Build Database Clusters with MongoDB

Published: by

MongoDB is a leading non-relational database systems and a prominent member of the "NoSQL" movement. MongoDB provides a data storage system with an interface that allows developers to organize and access structured data efficiently without imposing the restrictions of the traditional relational database model. This kind of system allows developers increased flexibility and appropriate tooling for scaling databases in response to demand. This document addresses various strategies for deploying clusters of MongoDB instances that allow your data store to respond to demand beyond the abilities of a single node.

Before following this introduction to clustering MongoDB data systems, please be sure to review our getting started guide. Furthermore, this document does not cover how to install MongoDB; however, see the guides for installing MongoDB and deploy instances of MongoDB on multiple Linodes to take full advantage of this guide.

Contents

Approaches to Clustering

There are a number of options to consider when building clusters with MongoDB. The ideal configuration for your deployment is highly dependent upon the needs of your application and the kind of data access profile you expect.

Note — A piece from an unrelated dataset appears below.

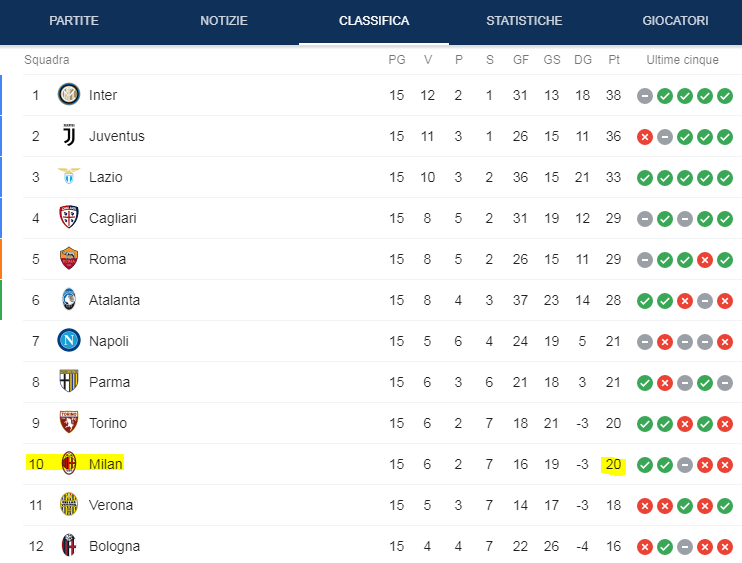Click the Cagliari crest icon
Screen dimensions: 742x563
pyautogui.click(x=68, y=218)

Consider these demands and the various strengths of each feature before deploying a cluster.

Redundant Systems

MongoDB contains robust support for creating master and slave database servers. This makes it possible to always have a secondary database instance ready in case the primary server fails. However, in these configurations, fail-over is entirely the responsibility of the application developer. Master-slave configurations only create a second or series of secondary databases that are identical to the master node. Master/slave replication is the most stable clustering technology used in MongoDB and is the most well tested.

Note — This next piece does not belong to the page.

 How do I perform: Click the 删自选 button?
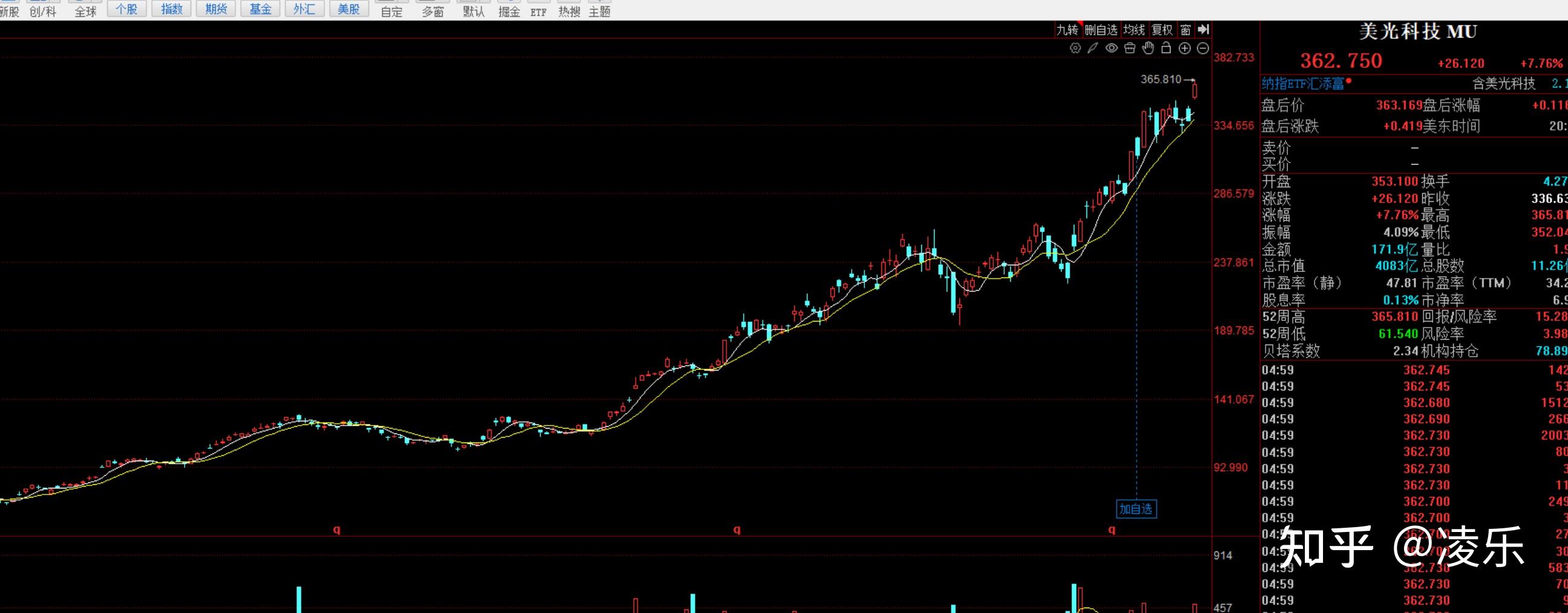(x=1101, y=29)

Master-slave replication provides redundancy for a failing master node; however, master-slave replication does not eliminate a single point of failure. When the master node fails, administrators must reorganize the cluster using one of the slave instances of the database as the master. In conventional deployments this procedure is not auto-negotiated.

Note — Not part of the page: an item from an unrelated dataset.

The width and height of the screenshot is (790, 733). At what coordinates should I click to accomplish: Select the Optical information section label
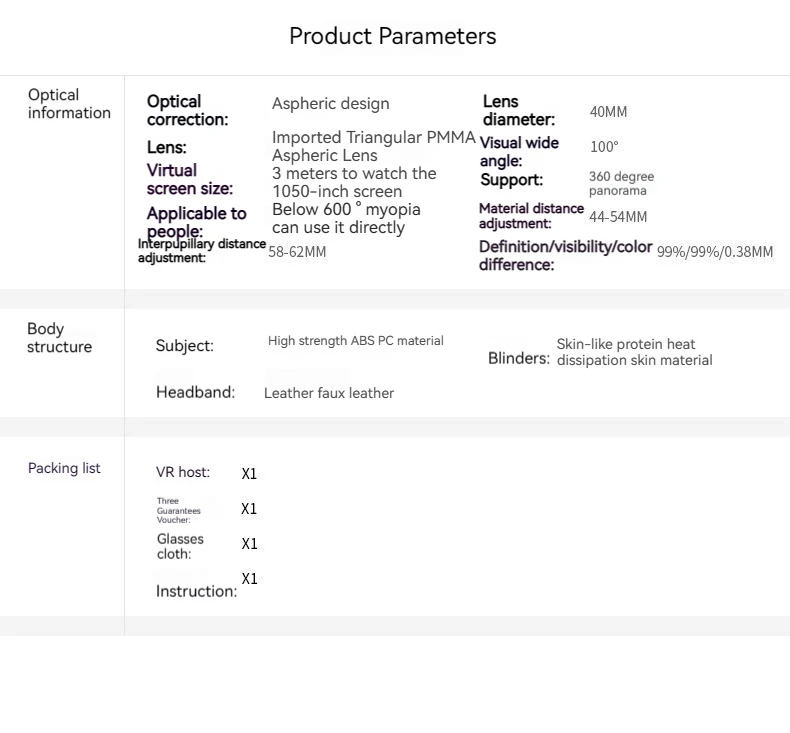[x=69, y=104]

Slave databases are fully functional MongoDB instances: if your application is able to split read and write operations between two databases, you may use this kind of approach to decrease the load on the master node. However, it is possible that slave instances can be slightly out of synchronization with the master node depending on configuration and load. Slave instances are "eventually consistent" with the master node.

Master-slave replication provides redundancy only by creating a good "live" backup system. While you may use this kind of "cluster" to improve performance by splitting read and write operations between the slaves and master node, the utility of these functions may limited in some situations. MongoDB also contains support for automatically managed replication, by way of its "Replica Sets".

Distributed Systems

Since version 1.6.0, MongoDB has included native support for database clusters called "Replica Sets". Moving beyond master-slave replication, these sets allow a group of MongoDB instances to automatically negotiate which instances are "master" and "slaves". Replica sets are also able to renegotiate the master or slave status of the nodes in the cluster in response to the status of individual nodes. All members of Replica Sets are eventually consistent with each other. Replica sets support clusters of up to seven MongoDB instances.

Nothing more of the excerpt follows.